YOUR TASK
Pull out each line of the items below that contains the string "Where", matching uppercase and lowercase exactly.

=======

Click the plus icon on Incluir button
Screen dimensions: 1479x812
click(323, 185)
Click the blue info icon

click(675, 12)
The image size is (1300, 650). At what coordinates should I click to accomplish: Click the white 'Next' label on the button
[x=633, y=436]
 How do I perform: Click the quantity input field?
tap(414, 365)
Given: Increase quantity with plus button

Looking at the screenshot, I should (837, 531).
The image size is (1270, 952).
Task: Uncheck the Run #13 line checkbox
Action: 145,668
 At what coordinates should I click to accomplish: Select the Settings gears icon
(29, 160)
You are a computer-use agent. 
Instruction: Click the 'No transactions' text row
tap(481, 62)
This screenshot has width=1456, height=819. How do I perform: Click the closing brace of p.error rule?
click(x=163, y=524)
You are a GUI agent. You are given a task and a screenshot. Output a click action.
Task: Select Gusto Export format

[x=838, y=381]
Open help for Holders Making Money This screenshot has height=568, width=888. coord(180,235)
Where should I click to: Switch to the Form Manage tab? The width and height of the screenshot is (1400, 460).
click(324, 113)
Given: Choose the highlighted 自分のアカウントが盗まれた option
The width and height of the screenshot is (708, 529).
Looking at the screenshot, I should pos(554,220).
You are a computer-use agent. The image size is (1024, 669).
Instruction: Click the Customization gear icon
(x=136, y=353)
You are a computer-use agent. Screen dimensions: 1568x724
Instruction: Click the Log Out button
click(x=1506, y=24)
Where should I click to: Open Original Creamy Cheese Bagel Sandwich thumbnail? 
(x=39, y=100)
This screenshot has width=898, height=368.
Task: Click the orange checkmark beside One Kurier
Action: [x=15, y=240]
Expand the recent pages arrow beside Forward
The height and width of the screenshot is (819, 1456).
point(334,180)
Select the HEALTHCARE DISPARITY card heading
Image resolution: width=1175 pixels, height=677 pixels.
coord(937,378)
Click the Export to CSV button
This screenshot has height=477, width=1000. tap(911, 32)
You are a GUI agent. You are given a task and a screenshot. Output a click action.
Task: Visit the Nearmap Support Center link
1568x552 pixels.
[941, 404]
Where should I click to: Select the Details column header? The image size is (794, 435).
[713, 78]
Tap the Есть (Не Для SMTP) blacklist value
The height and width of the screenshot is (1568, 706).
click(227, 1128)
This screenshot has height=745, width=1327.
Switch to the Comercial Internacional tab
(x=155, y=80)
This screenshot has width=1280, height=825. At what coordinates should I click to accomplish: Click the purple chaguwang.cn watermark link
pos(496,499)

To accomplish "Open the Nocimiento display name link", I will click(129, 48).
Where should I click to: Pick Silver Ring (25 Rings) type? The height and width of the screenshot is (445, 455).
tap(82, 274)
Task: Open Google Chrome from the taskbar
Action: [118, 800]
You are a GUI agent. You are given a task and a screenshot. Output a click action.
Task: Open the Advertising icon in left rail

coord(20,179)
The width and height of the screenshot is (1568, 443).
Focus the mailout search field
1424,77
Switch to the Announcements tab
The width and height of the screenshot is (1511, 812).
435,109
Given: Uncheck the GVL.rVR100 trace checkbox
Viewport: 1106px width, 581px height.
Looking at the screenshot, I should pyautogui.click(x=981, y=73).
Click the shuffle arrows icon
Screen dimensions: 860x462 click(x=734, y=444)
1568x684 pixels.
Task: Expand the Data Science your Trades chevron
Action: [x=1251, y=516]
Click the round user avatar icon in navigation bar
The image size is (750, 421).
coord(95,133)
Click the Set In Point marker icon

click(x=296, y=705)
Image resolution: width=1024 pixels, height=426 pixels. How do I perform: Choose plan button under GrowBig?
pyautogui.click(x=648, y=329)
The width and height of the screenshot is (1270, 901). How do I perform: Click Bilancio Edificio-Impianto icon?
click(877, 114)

=======

RESULT OF THE EXERCISE
Where should I click to: Switch to the Form Manage tab? The width and height of the screenshot is (1400, 460).
Where should I click to: Open Original Creamy Cheese Bagel Sandwich thumbnail? 
Where should I click to: Select the Details column header? The image size is (794, 435).
Where should I click to: Pick Silver Ring (25 Rings) type? The height and width of the screenshot is (445, 455).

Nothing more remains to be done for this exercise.